Suffice it to say, about two chapters in, I was convinced. Basically, I am the target audience for this book, and it has taught me so much, helps me understand things about myself that I have never been able to explain.
It also, frankly, pisses me right the fuck off. I wish I’d understood this about myself years ago. It would’ve made the processes of self-understanding and self-advocacy even easier. I could have requested accommodations at work; I could’ve had a better chance of explaining to perplexed coworkers (and myself) behaviors that seemed out-of-character or inappropriate. I could’ve helped myself and others make sense of the nonsensical. I could’ve tried to protect myself from censure for just being me.
Because this book has been so helpful to me, I want to share a few things from Price’s book — which I think you should read, btw — that really resonated with me.
First: Common Autistic Communication Needs (pp. 208-209)
- Clear expectations, such as: specific plans with details about time, place, and what is likely to happen.
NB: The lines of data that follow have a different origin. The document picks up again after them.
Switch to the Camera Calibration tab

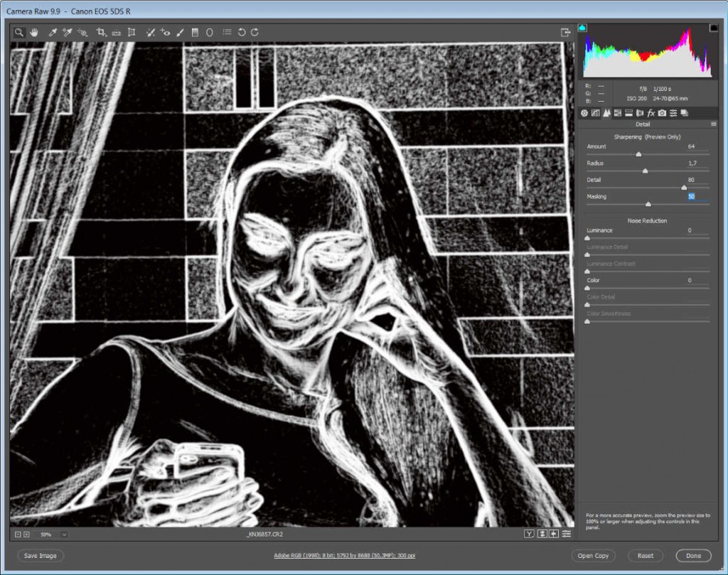click(x=662, y=113)
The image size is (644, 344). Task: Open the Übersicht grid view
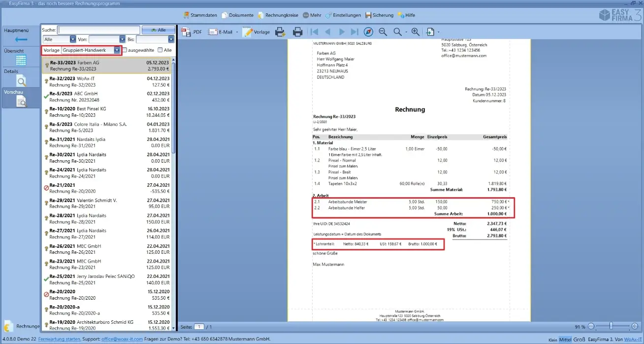[21, 60]
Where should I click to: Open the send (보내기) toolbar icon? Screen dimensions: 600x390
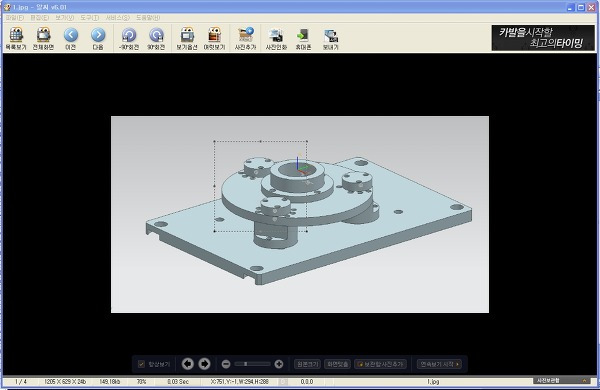(x=331, y=38)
Specific, measurable outcomes or goals.
- Explicit messaging, such as: giving direct explanations of feelings. Not punishing or judging people for failing to read between the lines.
- Reduced sensory/social load, such as: allowing people to express emotions and opinions via text, email, or handwritten note. Giving people alone time to reflect on their feelings and beliefs. Providing frequent breaks from socializing, or quiet spaces people can retreat to.
Next: Building Sensory-Friendly Public Spaces (pp. 236-237)
- Visual: Make lights dimmable. Use diffused light sources rather than overhead or fluorescent lights.
- Auditory: Ensure speakers use microphones consistently–yelling is much harder to understand than speaking evenly into a mic is. Equip spaces with materials taht absorb and dampen echo, when possible.
- Tactile: Adopt a relaxed dress code, so people can dress comfortably. Normalize the use of stress balls, fidget spinners, doodling, etc. Fight the idea that makeup, uncomfortable footwear, high heels, or bras make a person more “professional.” Space out chairs, provide semiprivate seating near corners or barriers.
- Olfactory and Gustatory: For catered events, tell attendees the exact menu beforehand. Provide “bland” foods as a backup.
Finally: Common, Healthy Autistic Behaviors (p. 243)
- Intense studying of a new favorite topic.
- Not noticing sounds or social signals when focusing on an engrossing task.
- Needing to know exactly what to expect before entering an unfamiliar situation.
- Sticking to a very rigid schedule and rejecting deviations to that schedule.
- Taking a long time to think before responding to a complex question.
- Spending hours or days alone sleeping and recharging after a socially demanding event or stressful project.
- Needing “all the information” before coming to a decision.
- Not knowing how they feel, or needing a few days to figure out how they feel about something.
- Needing a rule or instruction to “make sense” before they can follow it.
- Not putting energy toward expectations that seem unfair or arbitrary, such as wearing makeup or elaborate grooming.
If you’ve read this far, you’ve probably figured out that I’m now fully identifying as Autistic. This is a really new concept for me, a very new identity, and I don’t really know what this might mean for me going forward. But this feels like a major revelation, and it’s all due to a close friend who could see something in me that I hadn’t yet seen for myself.
So thank you, friend. I dedicate this post to you and your beautiful, caring friendship. I love you immensely.